[YOUR INSTRUCTIONS]:
Once the line containing "Launch iTunes from the dock" is located in the records below, repeat it and all lines that follow it exactly, leaving out any picture.

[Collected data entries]
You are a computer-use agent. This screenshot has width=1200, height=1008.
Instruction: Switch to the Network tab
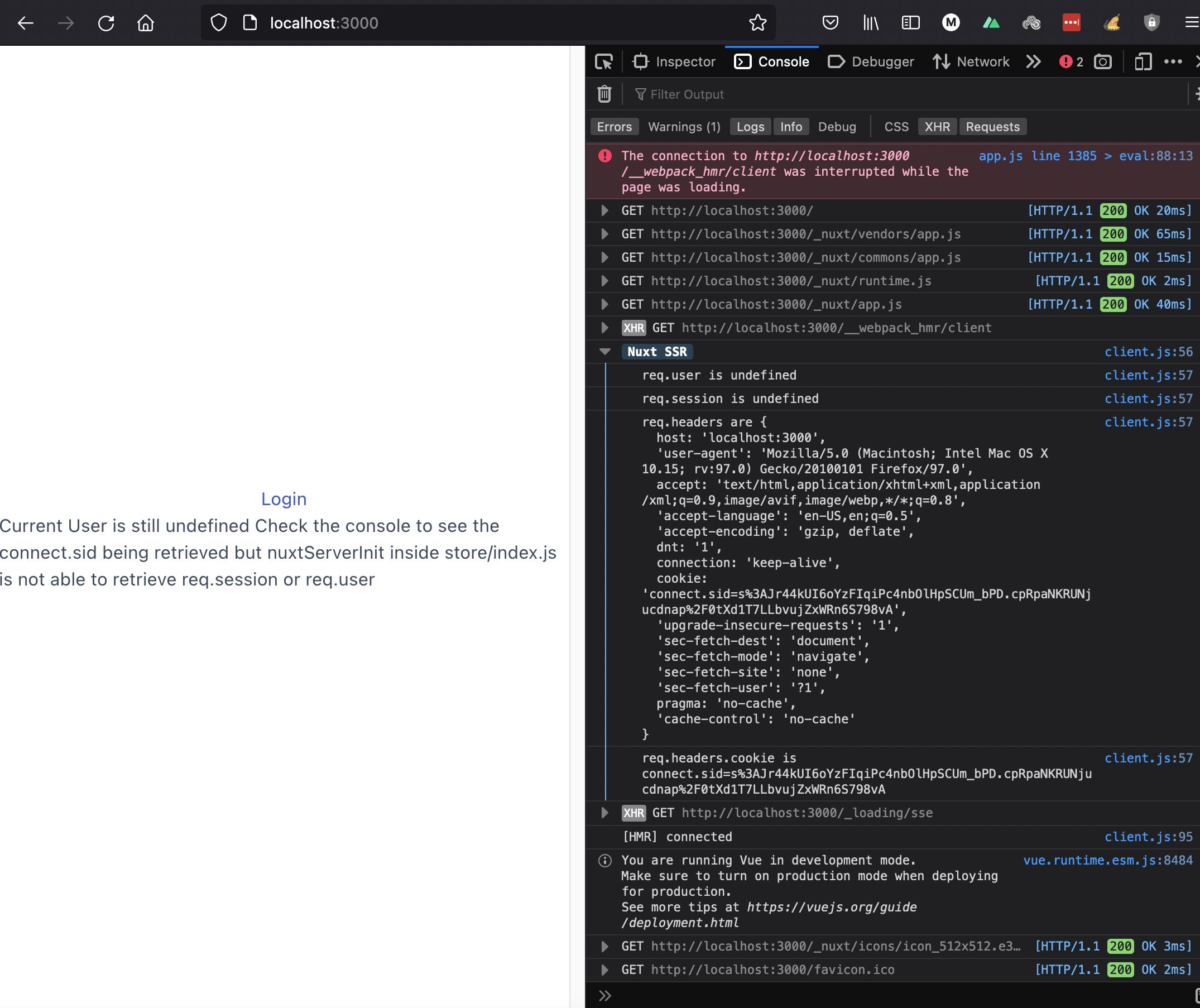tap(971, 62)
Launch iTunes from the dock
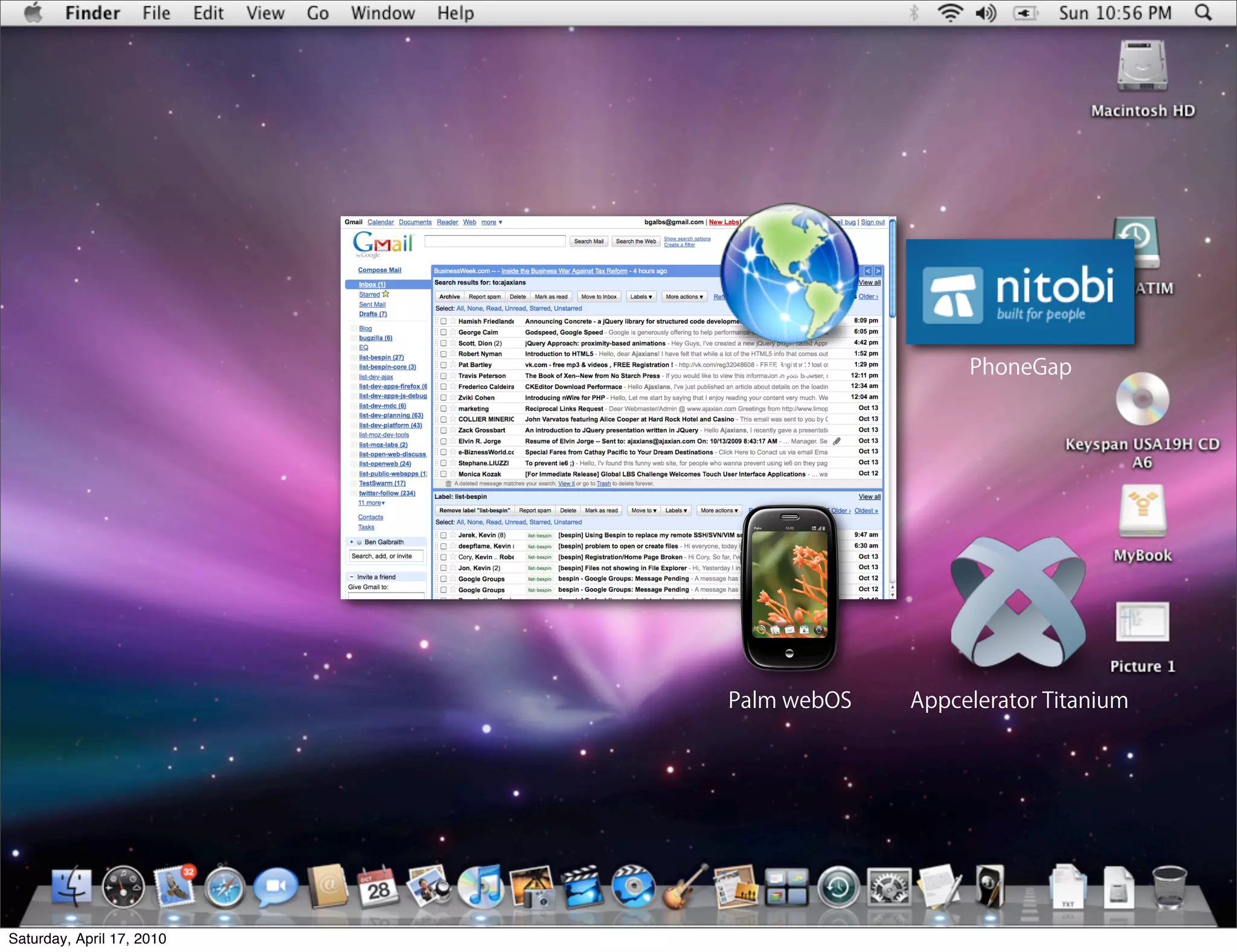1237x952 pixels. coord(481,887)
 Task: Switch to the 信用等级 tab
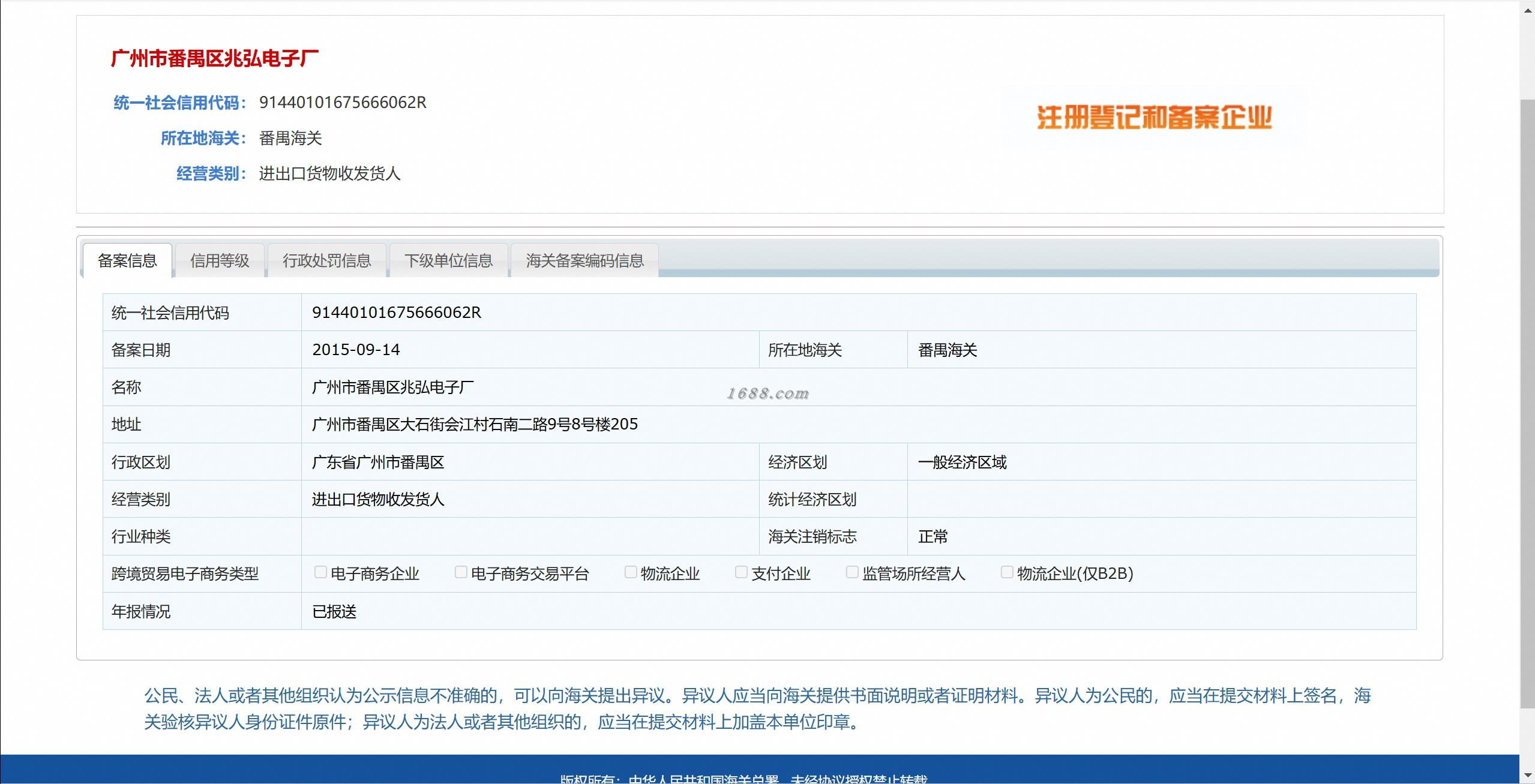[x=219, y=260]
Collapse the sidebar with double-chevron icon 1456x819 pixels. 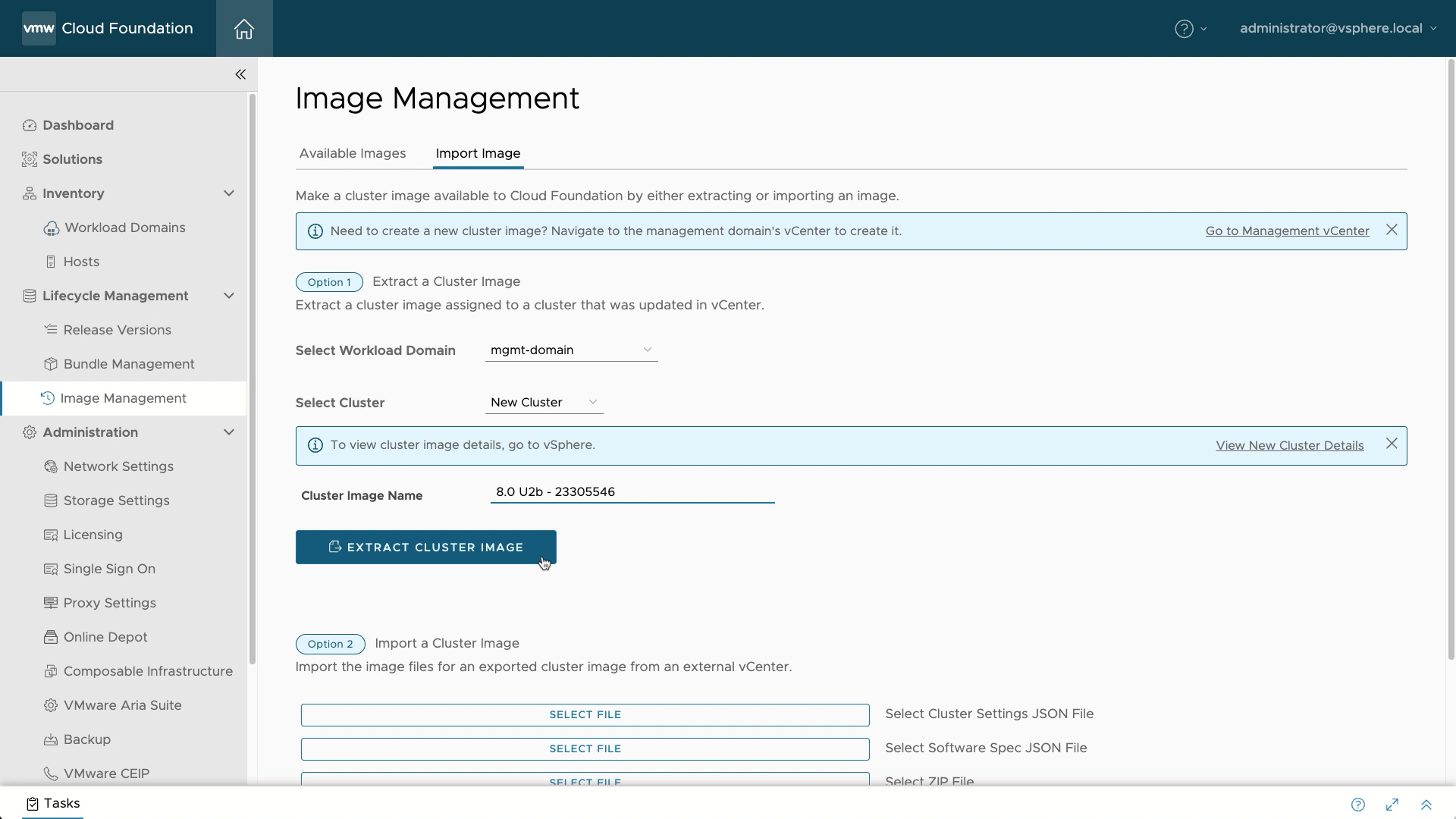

[SOLUTION TO THIS TASK]:
Launch iTunes from the dock
1237x952 pixels. coord(481,887)
 Task: Switch to the 信用等级 tab
[x=219, y=260]
Collapse the sidebar with double-chevron icon 1456x819 pixels. 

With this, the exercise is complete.